# ACTIVITY
In the comment thread below about errors in ebooks, who does Doctor Science say is inserting the typos?

I fully expect Amazon to offer Barth's works with the "its" restored but it will be a higher-priced add-on. Like luggage fees on airlines or the nine-dollar hospital aspirin.
Or maybe they'll have apostrophe derivatives, bundled together so you don't notice -- well, until the world's punctuation system implodes altogether.
Wait until they get done with medical care in this country.
Posted by: Countme-In | April 23, 2012 at 09:49 AM
Fred "Slacktivist" Clark has observed that the same thing happened in newspaper publishing: even in the age of newsprint, it was never a high-return business, and the expectation of high returns was one of the things that led to the gutting of newspaper staff and a consequent decline in quality, disappearance of real investigative journalism and tendency to print unaltered press releases.
Posted by: Mattmcirvin | April 23, 2012 at 11:12 AM
Selling inferior products as though they were standard is one of the usual advantages of monopoly. Stross may well assume we know this.
Posted by: Subnumine | April 23, 2012 at 11:50 PM
Subnumine:
It's been pointed out that booksellers -- including Amazon -- are prohibited from changing the texts they sell, including fixing typos. No, the typos are being inserted by the *publishers*, probably because they outsource the ebook-ification process and never bother to check it over.
Posted by: Doctor Science | April 24, 2012 at 12:29 AM
What I don't get is all the OCR errors--and turning "corner" into "comer", a problem I've seen in a number of ebooks, is clearly an OCR error. Haven't we been in the age of electronic publishing for quite some time now? Surely the master for that printed book exists in electronic form?
Posted by: doretta | April 24, 2012 at 07:51 PM
doretta:
That's what I thought, too! But I've been informed:
I don't understand the mindset, frankly.Posted by: Doctor Science | April 24, 2012 at 11:15 PM
I think that a lot of writers don't like to be second guessed. If you have all of my revisions back from when I first put fingers to keyboard, the process by which the final product gets to your hands probably seems a lot more mundane, I imagine.
About OCR errors, there was a recent flap about Google asking users to decode blurry house numbers in the UK, which was apparently an outgrowth of the use of captcha codes to help decode OCR errors, which I thought was interesting. I'm not sure if doretta is amazed that the OCR process goes on with no human oversight, or something else, but the use of people to check these OCR errors was interesting to me.
Posted by: liberal japonicus | April 25, 2012 at 04:54 AM
I think what amazes doretta is the idea that publishing companies start off having electronic copies of books they publish and then lose those files, so that whenever they have to issue an electronic edition, their only option is to scan and perform OCR on a print copy. Given that you could store an electronic copy of every book even a large publishing company has ever printed for free, this behavior seems very dumb.

# DATA PROVIDED
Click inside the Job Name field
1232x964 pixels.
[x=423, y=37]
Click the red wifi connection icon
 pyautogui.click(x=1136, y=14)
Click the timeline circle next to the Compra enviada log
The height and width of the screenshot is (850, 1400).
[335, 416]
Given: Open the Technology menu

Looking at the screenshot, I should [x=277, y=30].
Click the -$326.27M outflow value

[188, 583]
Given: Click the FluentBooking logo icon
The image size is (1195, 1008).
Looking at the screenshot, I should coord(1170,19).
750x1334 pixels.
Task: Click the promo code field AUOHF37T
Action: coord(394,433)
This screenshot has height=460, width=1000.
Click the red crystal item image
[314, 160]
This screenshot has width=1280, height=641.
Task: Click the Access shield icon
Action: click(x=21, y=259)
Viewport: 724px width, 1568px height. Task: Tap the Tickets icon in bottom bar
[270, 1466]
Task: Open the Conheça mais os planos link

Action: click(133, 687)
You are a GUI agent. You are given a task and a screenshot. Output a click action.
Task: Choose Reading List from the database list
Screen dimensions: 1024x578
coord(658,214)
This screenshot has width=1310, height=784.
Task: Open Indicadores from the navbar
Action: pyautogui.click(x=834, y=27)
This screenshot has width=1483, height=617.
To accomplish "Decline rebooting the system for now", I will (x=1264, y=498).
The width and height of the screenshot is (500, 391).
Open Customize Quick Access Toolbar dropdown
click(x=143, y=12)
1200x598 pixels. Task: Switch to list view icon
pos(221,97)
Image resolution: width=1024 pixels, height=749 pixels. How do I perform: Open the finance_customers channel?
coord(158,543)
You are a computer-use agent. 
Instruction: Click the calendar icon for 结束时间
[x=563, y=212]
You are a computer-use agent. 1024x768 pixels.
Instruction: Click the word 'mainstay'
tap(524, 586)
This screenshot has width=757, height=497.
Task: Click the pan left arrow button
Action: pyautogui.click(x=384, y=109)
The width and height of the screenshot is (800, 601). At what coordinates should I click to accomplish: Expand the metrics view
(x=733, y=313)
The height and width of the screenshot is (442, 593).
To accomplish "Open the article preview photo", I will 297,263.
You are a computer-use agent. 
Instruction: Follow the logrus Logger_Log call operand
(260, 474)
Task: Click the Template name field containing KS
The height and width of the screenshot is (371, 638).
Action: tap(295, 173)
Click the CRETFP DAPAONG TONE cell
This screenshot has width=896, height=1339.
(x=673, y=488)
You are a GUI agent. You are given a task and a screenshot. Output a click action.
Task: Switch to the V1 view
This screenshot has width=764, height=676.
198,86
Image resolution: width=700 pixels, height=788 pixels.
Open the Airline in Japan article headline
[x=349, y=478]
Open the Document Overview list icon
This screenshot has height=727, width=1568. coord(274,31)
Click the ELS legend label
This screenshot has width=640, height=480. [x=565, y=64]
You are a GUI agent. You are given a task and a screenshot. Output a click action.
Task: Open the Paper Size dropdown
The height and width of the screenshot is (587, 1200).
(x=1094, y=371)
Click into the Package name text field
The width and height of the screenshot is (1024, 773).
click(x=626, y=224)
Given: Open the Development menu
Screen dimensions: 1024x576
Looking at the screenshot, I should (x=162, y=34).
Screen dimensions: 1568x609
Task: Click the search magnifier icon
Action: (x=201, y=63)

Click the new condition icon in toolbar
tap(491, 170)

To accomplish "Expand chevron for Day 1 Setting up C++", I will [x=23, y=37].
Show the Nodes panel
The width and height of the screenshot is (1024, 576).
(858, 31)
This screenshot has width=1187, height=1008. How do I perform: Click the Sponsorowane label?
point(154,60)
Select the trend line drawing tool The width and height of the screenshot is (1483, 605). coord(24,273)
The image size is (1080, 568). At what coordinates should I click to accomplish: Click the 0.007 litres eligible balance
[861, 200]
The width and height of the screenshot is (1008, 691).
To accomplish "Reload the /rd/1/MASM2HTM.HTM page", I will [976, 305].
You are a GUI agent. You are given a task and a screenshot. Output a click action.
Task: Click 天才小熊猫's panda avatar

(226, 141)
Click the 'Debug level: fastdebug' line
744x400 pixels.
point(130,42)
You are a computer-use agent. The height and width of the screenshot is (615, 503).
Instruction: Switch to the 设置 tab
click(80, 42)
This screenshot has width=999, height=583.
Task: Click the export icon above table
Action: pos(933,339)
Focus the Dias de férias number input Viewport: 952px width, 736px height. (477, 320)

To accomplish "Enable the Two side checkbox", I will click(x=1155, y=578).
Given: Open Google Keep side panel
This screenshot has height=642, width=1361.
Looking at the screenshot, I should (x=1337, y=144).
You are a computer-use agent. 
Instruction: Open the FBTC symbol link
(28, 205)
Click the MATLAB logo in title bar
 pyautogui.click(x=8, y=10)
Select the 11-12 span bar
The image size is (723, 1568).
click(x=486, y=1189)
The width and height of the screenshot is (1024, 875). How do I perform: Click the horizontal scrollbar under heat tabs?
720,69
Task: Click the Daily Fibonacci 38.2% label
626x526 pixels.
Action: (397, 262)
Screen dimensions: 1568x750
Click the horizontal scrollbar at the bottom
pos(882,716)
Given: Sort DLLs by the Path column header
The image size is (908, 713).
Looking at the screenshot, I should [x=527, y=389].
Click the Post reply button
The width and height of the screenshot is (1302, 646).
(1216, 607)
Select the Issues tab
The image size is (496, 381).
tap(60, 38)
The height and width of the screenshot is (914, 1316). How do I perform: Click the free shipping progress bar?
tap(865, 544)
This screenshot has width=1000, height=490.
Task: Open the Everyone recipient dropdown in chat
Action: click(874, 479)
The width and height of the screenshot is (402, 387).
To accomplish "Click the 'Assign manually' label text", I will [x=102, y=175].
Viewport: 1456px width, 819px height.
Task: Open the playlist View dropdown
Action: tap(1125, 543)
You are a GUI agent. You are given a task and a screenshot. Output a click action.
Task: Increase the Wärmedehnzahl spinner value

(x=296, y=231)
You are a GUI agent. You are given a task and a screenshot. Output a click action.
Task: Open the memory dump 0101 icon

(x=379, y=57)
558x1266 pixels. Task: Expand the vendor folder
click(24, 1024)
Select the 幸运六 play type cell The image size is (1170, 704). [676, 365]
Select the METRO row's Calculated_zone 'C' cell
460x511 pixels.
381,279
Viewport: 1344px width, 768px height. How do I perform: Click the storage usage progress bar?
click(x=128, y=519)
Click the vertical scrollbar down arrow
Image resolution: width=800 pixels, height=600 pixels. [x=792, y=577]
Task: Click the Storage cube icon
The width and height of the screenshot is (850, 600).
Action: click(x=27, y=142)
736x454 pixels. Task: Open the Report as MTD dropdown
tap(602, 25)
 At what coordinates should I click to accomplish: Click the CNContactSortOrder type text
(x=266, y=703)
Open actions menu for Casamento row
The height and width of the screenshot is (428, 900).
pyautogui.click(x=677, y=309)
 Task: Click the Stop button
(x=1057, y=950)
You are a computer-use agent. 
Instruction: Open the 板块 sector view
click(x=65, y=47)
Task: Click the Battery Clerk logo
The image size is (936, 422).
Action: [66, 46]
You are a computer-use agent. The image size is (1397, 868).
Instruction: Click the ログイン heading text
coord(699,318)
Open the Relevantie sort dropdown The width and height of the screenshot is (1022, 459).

# WRITTEN RESPONSE
The publishers, probably because they outsource the ebook-ification process and never check it over.